>> you seem to be saying that they are using two separate kernels, one for the bootloader and one for the final boot target
This doesn't make sense. There's nothing in the post you responded to which could realistically be interpreted as making that point. And there haven't been any edits, which might have explained your confusion.
the comment says 'they are proposing a bootloader, which can still let you modify the cmdline, (...) the bootloader is itself using the Linux kernel'
possibly you don't know this, but in order to run a kernel with a modified command line, the bootloader-kernel would need to run a second kernel, for example using kexec; linux doesn't have a useful way to modify the command line of the running kernel. that's why i interpreted the comment as saying that they are proposing using two separate kernels. in https://news.ycombinator.com/item?id=40910796 comex clarifies that they are in fact proposing using two separate kernels; the reason i was confused is that that's not the only configuration they're proposing
What I know or don't know is irrelevant, because what matters is that your statement rests of bringing in external knowledge/assumptions, so it's clearly not what the commenter is saying (alone).
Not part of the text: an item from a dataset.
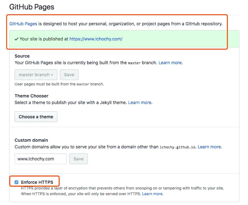Click the GitHub Pages section heading
248x205 pixels.
pos(32,7)
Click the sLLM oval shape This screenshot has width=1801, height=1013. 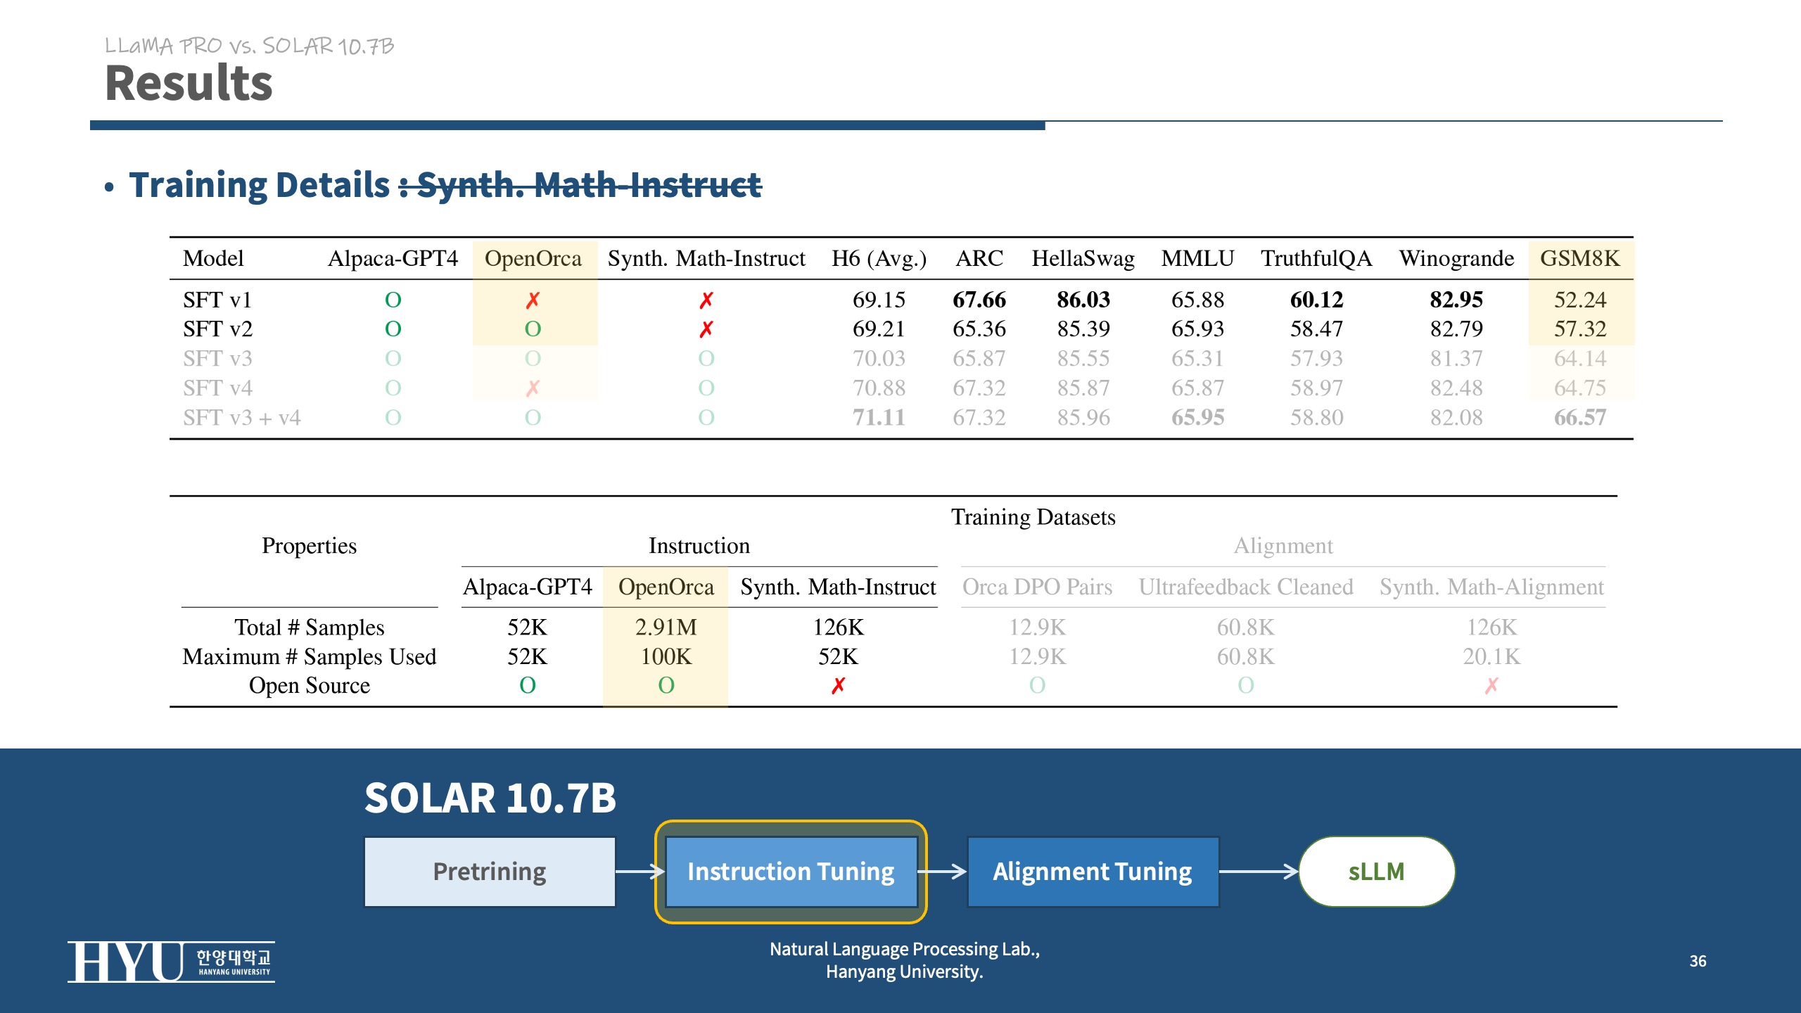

Indeed, but accusing someone of saying something based on unstated external knowledge/assumptions is the original problem here. They just needed to say words to the effect of "taken with point X what you say implies Y" and it would be fine and much less accusatory.
This doesn't make sense. There's nothing in the post you responded to which could realistically be interpreted as making that point. And there haven't been any edits, which might have explained your confusion.